-- Dataset records follows --
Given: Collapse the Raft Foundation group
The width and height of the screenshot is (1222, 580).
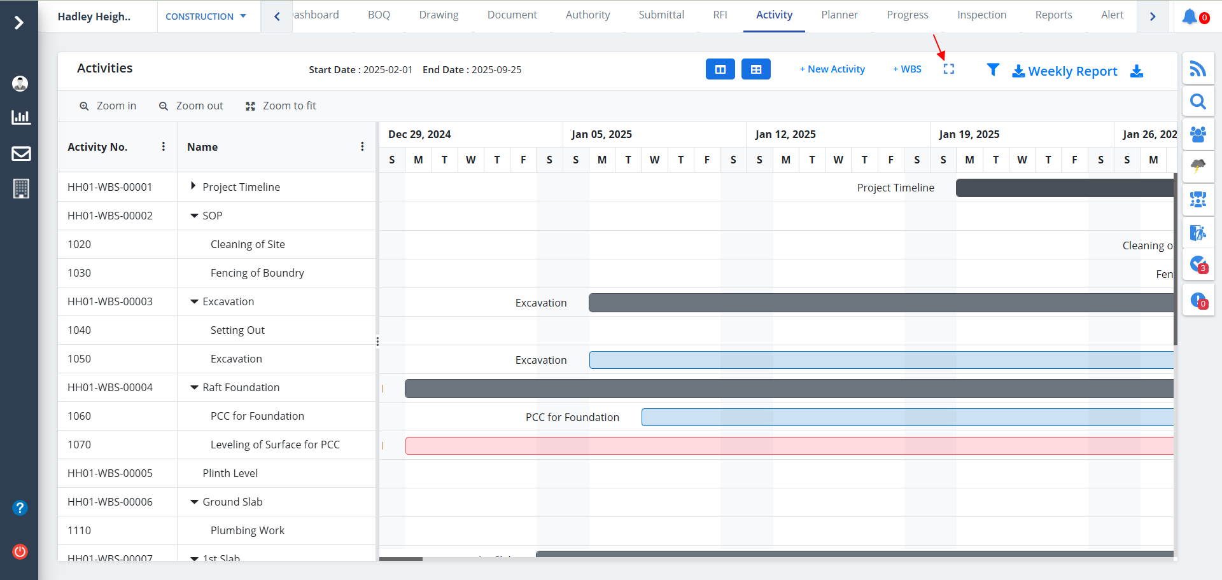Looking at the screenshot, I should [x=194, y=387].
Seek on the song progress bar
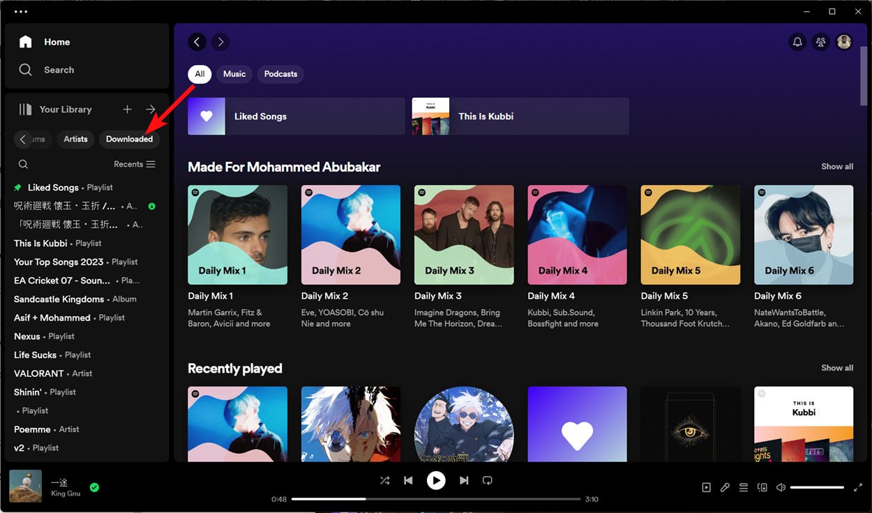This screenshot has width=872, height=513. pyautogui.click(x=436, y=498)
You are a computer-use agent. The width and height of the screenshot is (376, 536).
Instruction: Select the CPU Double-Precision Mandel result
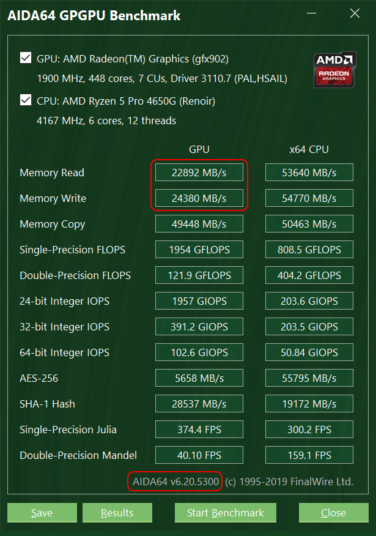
-- Dataset records concluded --
Repeat the records word for word, skipping pictures.

Response for this exercise:
Given: Collapse the Raft Foundation group
The width and height of the screenshot is (1222, 580).
Looking at the screenshot, I should [x=194, y=387].
Seek on the song progress bar
This screenshot has width=872, height=513. pyautogui.click(x=436, y=498)
You are a computer-use agent. The width and height of the screenshot is (376, 536).
Instruction: Select the CPU Double-Precision Mandel result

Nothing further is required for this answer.